--- begin Dataset ---
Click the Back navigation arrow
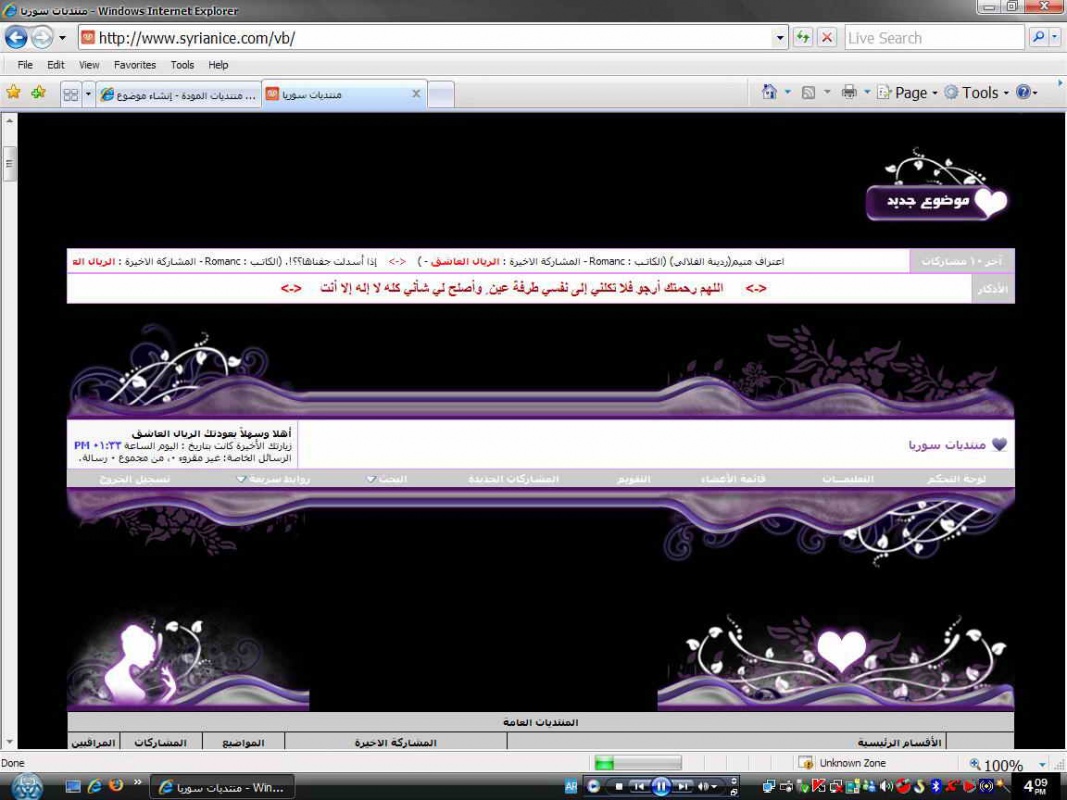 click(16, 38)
--- end Dataset ---
--- begin Dataset ---
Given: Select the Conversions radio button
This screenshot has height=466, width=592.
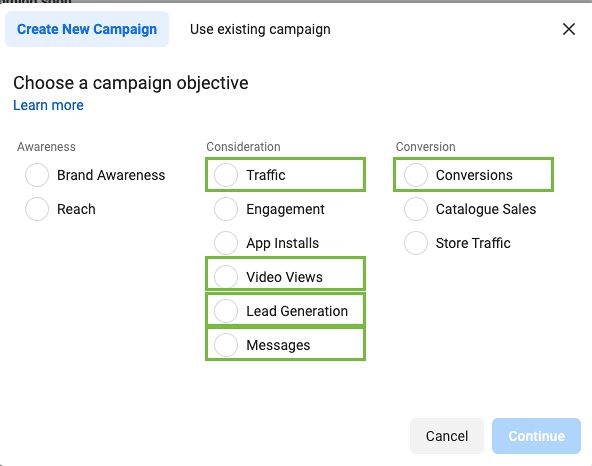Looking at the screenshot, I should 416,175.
--- end Dataset ---
Output the entries from the line with "Given: Select the Conversions radio button" up to and including the line with "Looking at the screenshot, I should 416,175." as a two-column CSV with the columns request and answer, one row per entry. Place each value in a single quoted field with its line breaks converted to spaces, and leave the pictures out.

• [Written answer]:
request,answer
"Given: Select the Conversions radio button This screenshot has height=466, width=592.","Looking at the screenshot, I should 416,175."